Properties of the hydracids trapped in a nitrogen matrix: Experimental and static field approximation study

Abstract

The properties of the hydracid monomers and dimers trapped in N₂ matrices are studied through an experimental reinvestigation of the near and far infrared spectra. In the nir spectra, two kinds of dimers are identified: a nearest‐neighbor (nn) dimer in which the two molecules are nonequivalent and a next‐nearest‐neighbor (nnn) dimer giving rise to a specific absorption very close to the monomer signal. New data in the fir confirm the previous assignment of the librational modes of the monomer but do not allow the identification of the corresponding dimer bands. These results are interpreted according to intermolecular potential calculations, taking into account the angular distortion of the matrix molecules around the HX impurity. An analytical description of the orientation quantum states for the impurities is developed and conveniently explains the fir monomer data by the lifting of the symmetry properties of the perfect crystal.
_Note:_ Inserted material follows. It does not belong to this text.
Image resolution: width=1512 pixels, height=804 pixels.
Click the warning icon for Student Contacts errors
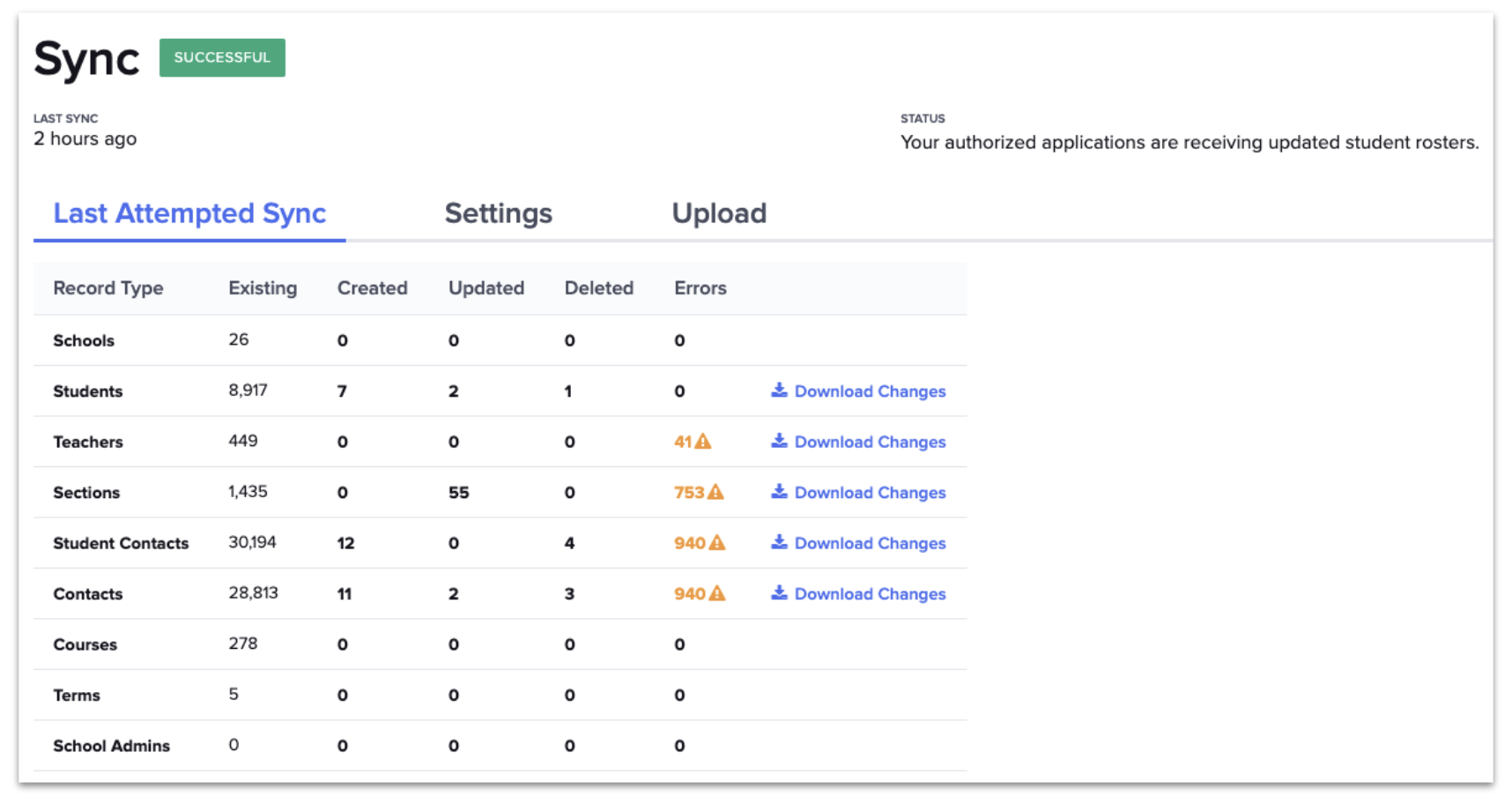click(x=718, y=543)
The theoretical frequencies are in much better agreement with experimental when the N₂ crystal dynamics is included. In the same way, calculations performed on the dimers show they lose their entity properties in the N₂ crystal. Moreover, the librational response of the (HX)₂ species, found in the same frequency range as the monomer, may account for a surprising discrepancy between experimental and calculated fir monomer band intensity ratio. The results obtained in the nir lead to a crucial modification of the electric multipole derivatives with respect to the internuclear coordinate in the hydracid dimers, which is explained in terms of a charge transfer process between the two molecules.